As
pessoas falam com assistentes virtuais como se fossem amigos, confiam no GPS
mais do que na própria memória das ruas, e pedem que algoritmos escolham
músicas, filmes — e até o amor. A inteligência artificial deixou de ser ficção científica
para se tornar um tipo de espelho do humano, só que com menos sono e mais
dados.
No
escritório, ela corrige textos, prevê demandas, avalia desempenho. Nas escolas,
ajuda a fazer trabalhos e, paradoxalmente, ensina professores a lidar com
alunos que preferem perguntar a uma máquina. Há quem a veja como ameaça, outros
como libertação. Mas poucos percebem que o problema não está nela — está em
nós.
Afinal,
quando pedimos que uma máquina pense por nós, o que realmente estamos
entregando? Talvez não apenas tarefas, mas o exercício da dúvida, da hesitação,
da consciência. O perigo não é a IA se tornar humana, mas o humano se tornar
automático — movido por cliques, impulsos e respostas prontas.
O
filósofo Hans Jonas, em O Princípio Responsabilidade, advertia
que a técnica ampliou tanto o poder humano que a ética antiga já não basta.

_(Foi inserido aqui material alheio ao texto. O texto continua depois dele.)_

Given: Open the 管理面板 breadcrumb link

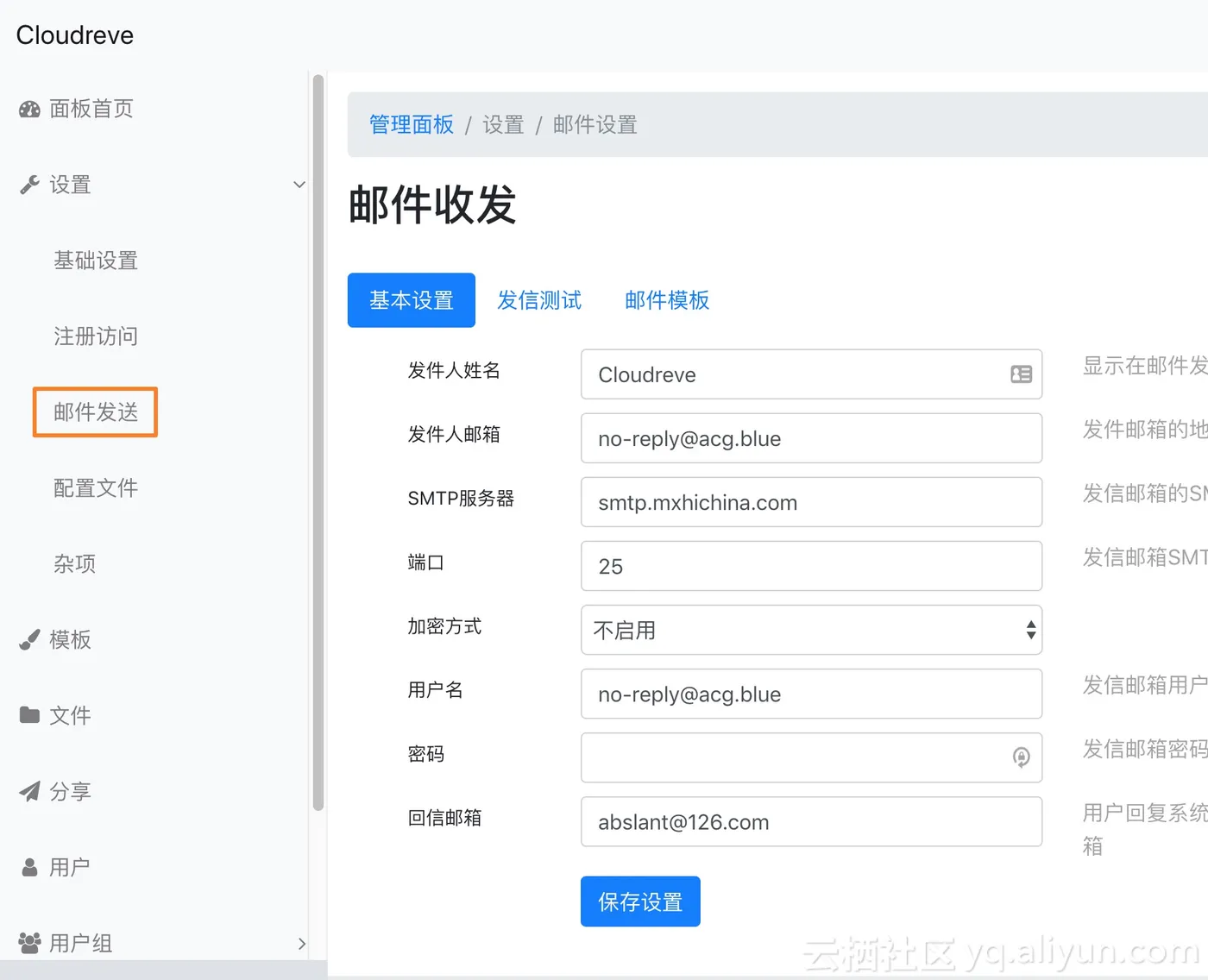Looking at the screenshot, I should point(412,125).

Antes, nossas ações tinham alcance limitado; hoje, uma decisão tecnológica pode
afetar gerações. Por isso, Jonas propõe uma nova ética: agir de modo que as
consequências de nossas ações sejam compatíveis com a permanência de uma vida
autenticamente humana na Terra.
Aplicando
isso à inteligência artificial, a questão se inverte: não é “o que ela pode
fazer”, mas “o que nós devemos permitir que ela faça”. A responsabilidade recai
sobre o criador — e sobre cada usuário que, ao apertar um botão, transfere
parte da própria consciência a um sistema que não sente, não sofre e, portanto,
não se arrepende.
No
fundo, a consciência artificial é um teste da nossa própria humanidade. Se
formos éticos o bastante, ela será apenas uma extensão da nossa lucidez. Se
formos preguiçosos ou inconsequentes, ela se tornará o reflexo do nosso
descuido.
E
talvez o desafio mais filosófico de todos seja esse: continuar sendo humanos
em um mundo cada vez mais inteligente.